As the output, give exactly the lines that run from the one with "Where should I click to: Click" through the end of the records below, and omit pictures.
Data in this exercise: Begin
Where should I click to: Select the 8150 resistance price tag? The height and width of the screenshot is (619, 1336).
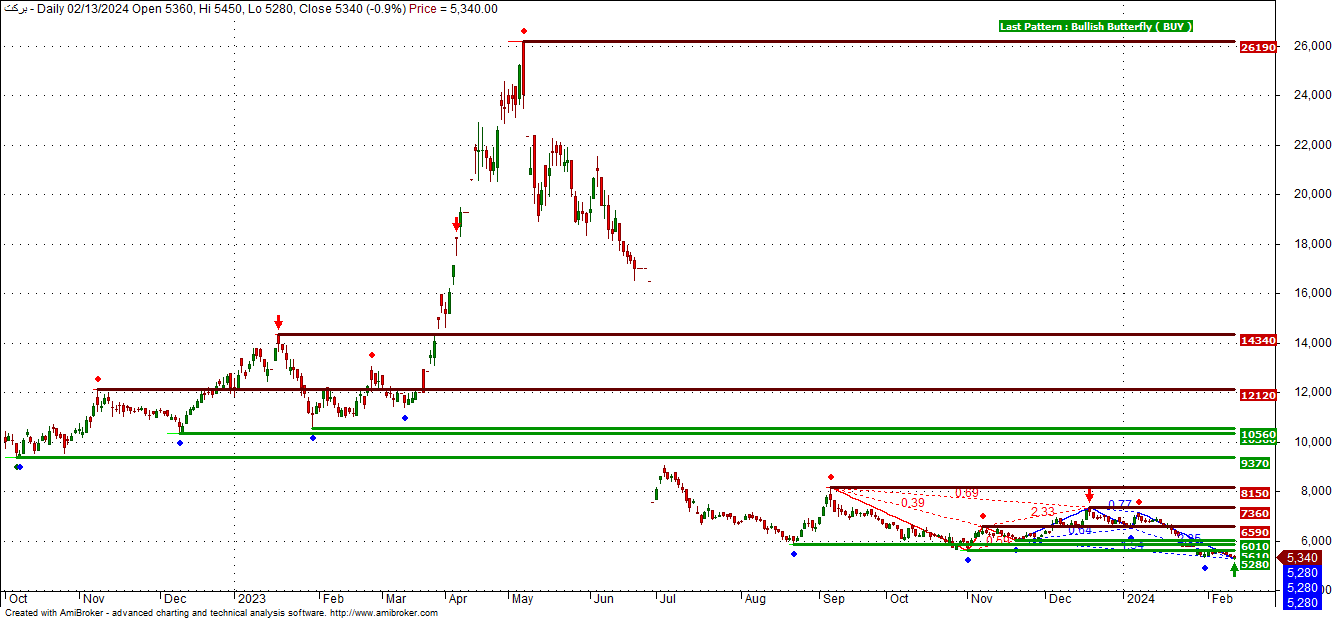tap(1255, 493)
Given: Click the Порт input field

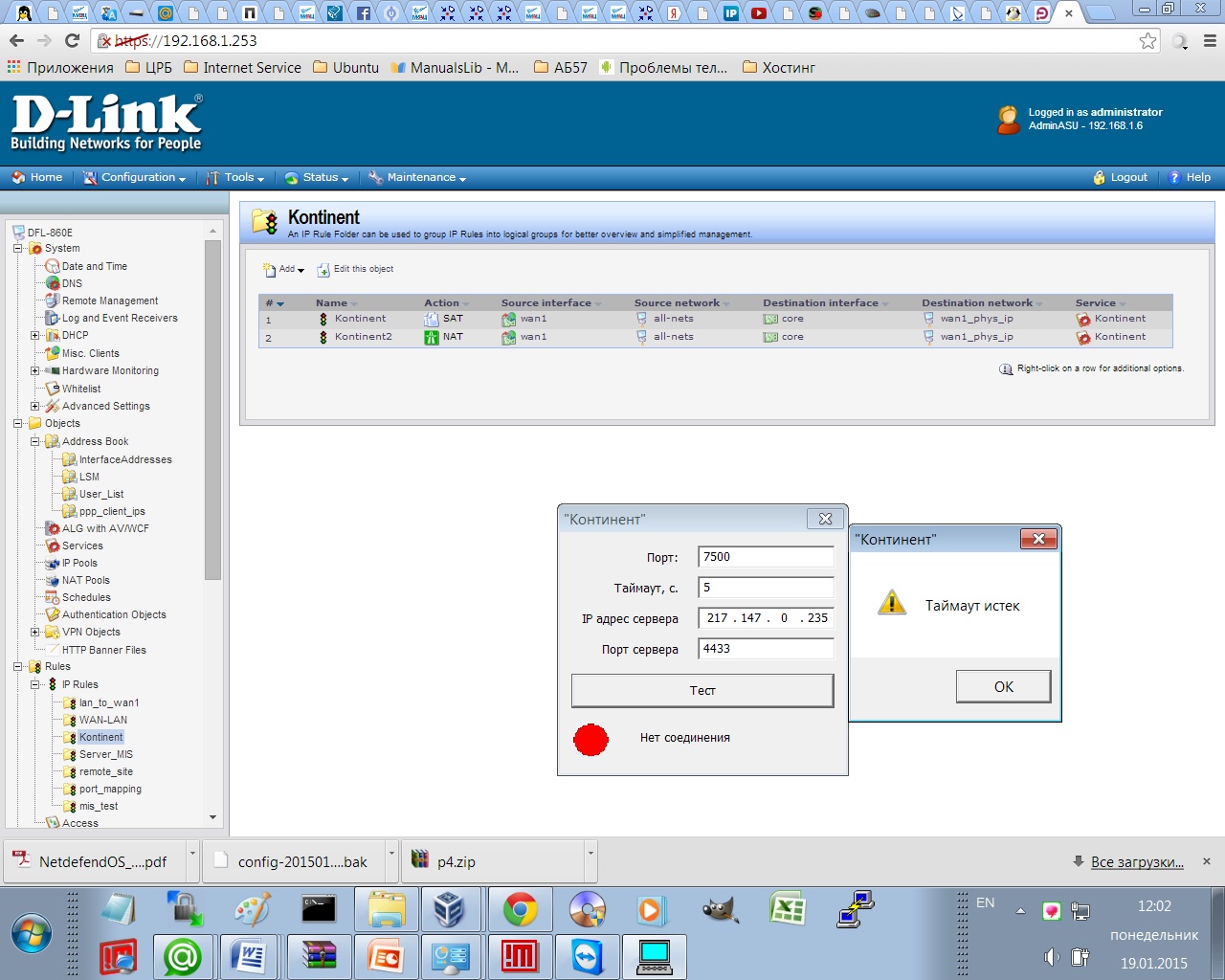Looking at the screenshot, I should coord(766,557).
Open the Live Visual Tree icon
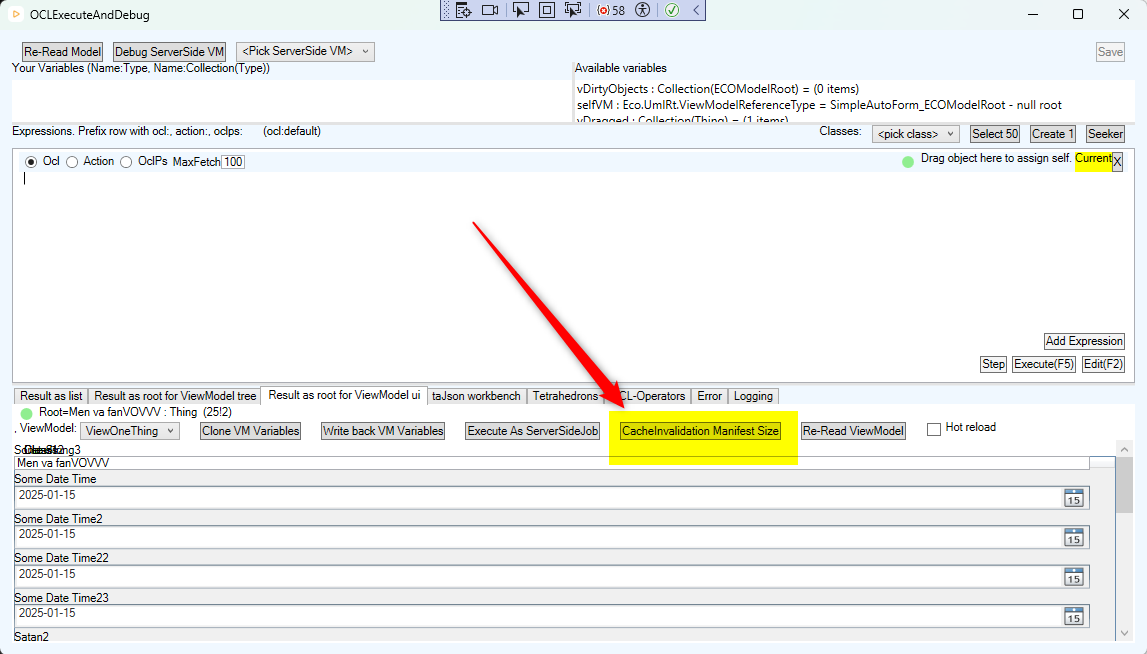Screen dimensions: 1147x654 pos(463,10)
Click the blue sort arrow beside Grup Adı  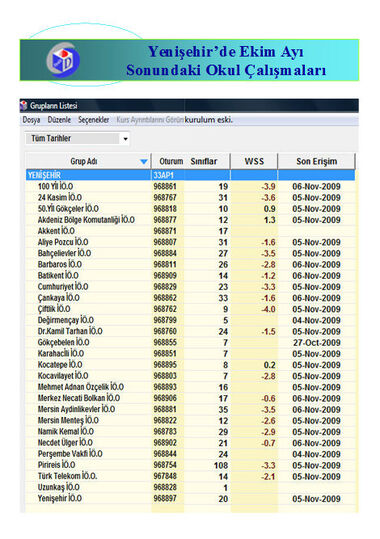[144, 162]
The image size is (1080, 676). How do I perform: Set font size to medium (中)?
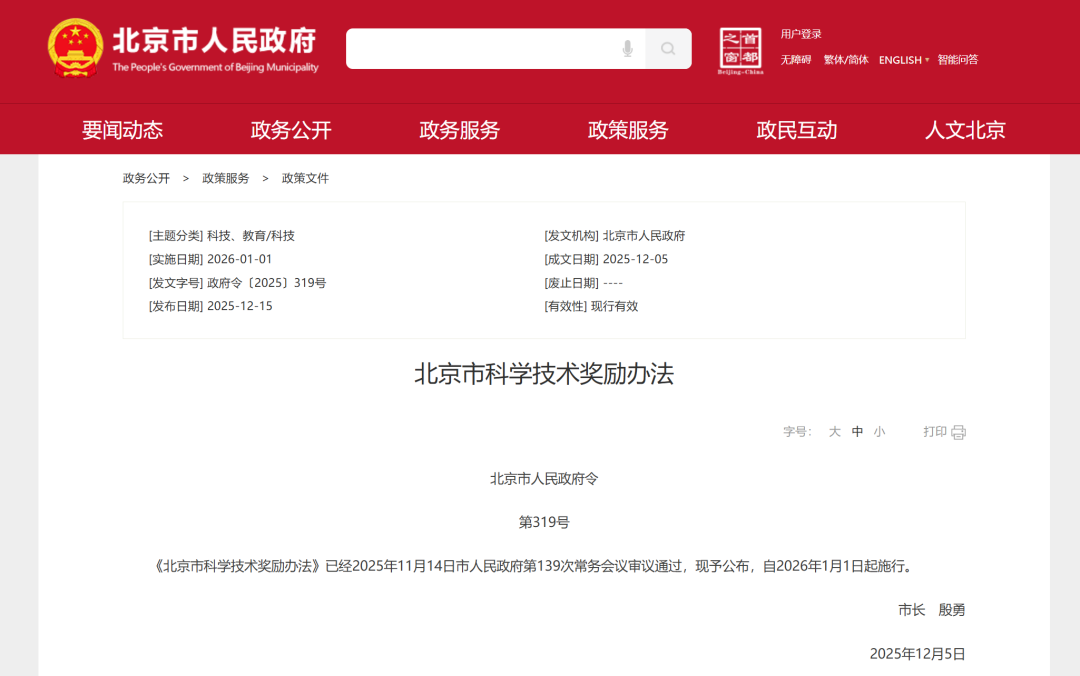pos(857,432)
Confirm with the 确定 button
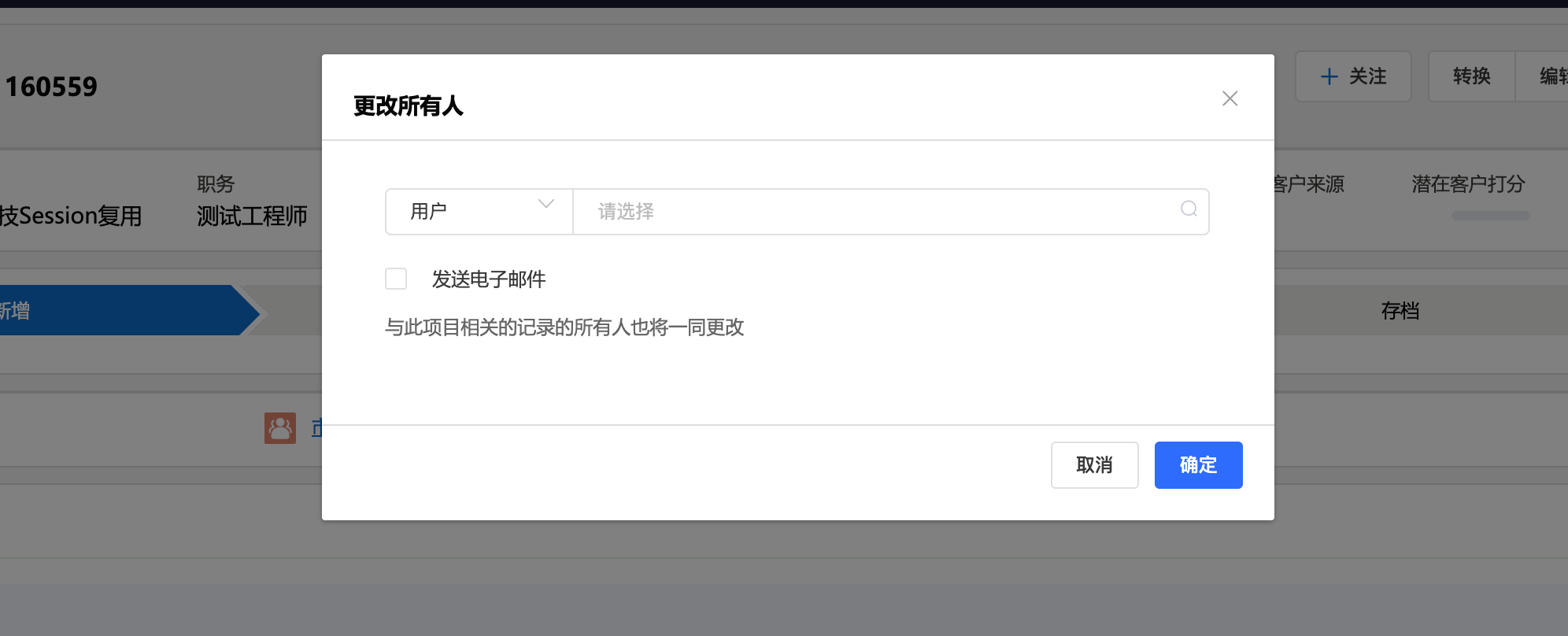This screenshot has height=636, width=1568. pyautogui.click(x=1198, y=465)
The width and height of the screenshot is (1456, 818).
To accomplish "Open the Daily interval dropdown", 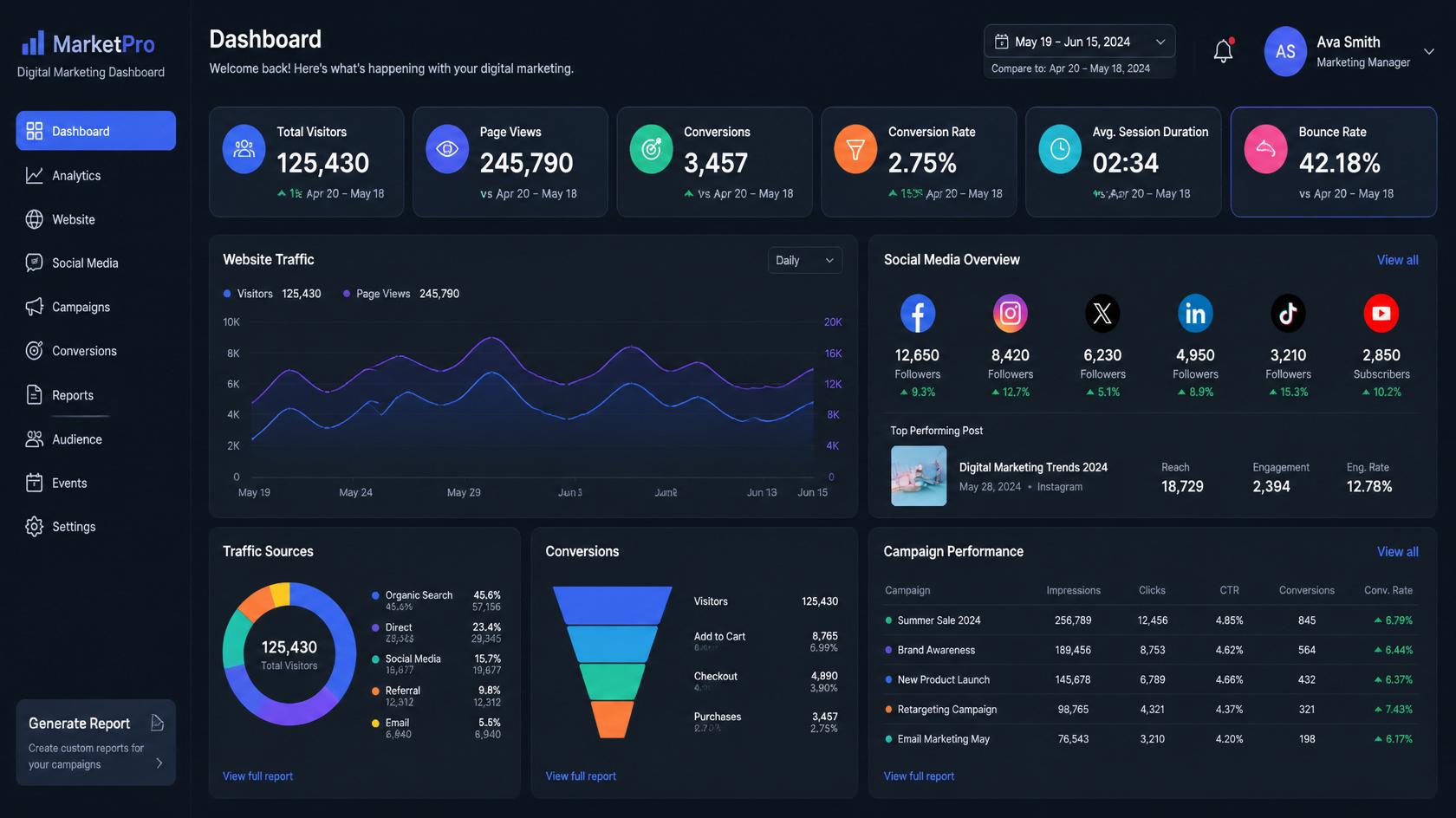I will (804, 260).
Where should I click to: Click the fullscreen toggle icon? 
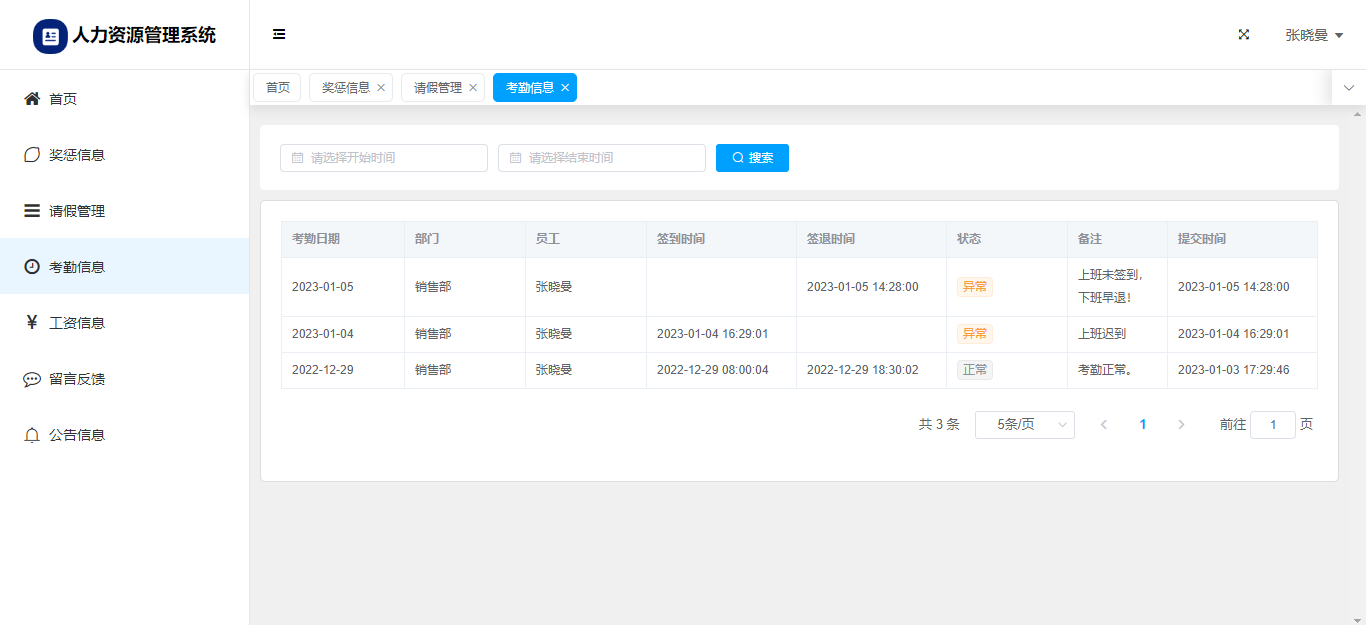[1244, 34]
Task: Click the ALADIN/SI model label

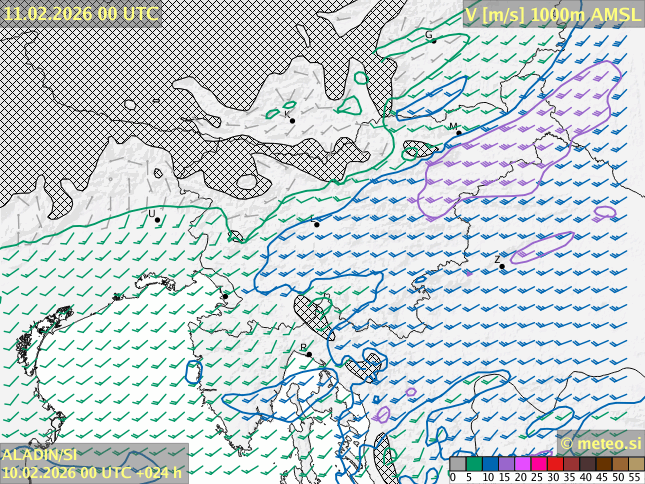Action: click(x=40, y=455)
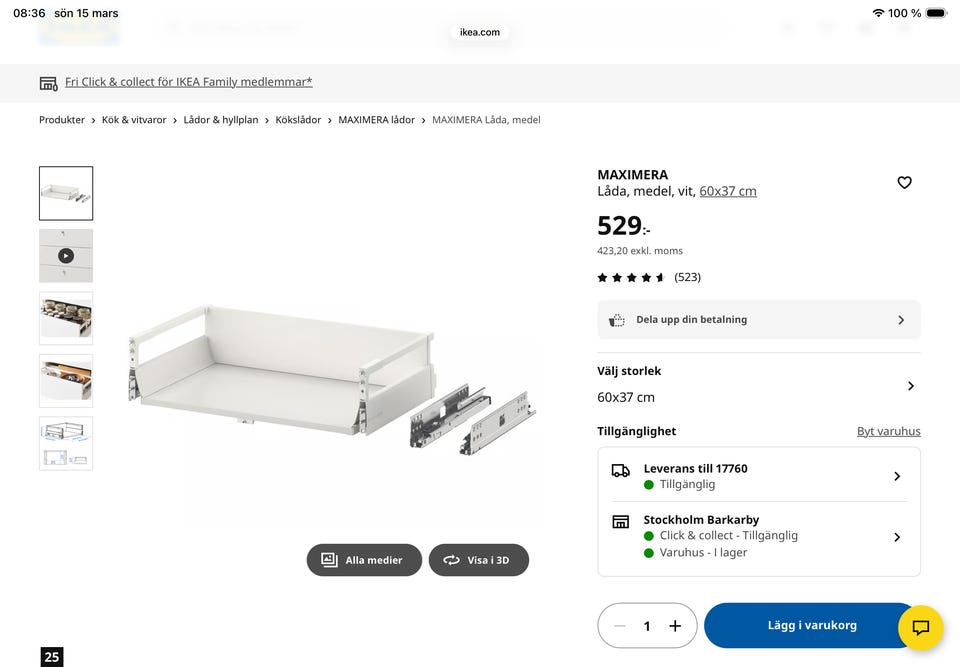Image resolution: width=960 pixels, height=667 pixels.
Task: Add product to favorites with heart icon
Action: coord(904,183)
Data in this exercise: End
Answer box:
Where should I click to: Click the fullscreen toggle icon? 
[1244, 34]
Task: Click the ALADIN/SI model label

Action: click(x=40, y=455)
Image resolution: width=960 pixels, height=667 pixels.
Task: Add product to favorites with heart icon
Action: coord(904,183)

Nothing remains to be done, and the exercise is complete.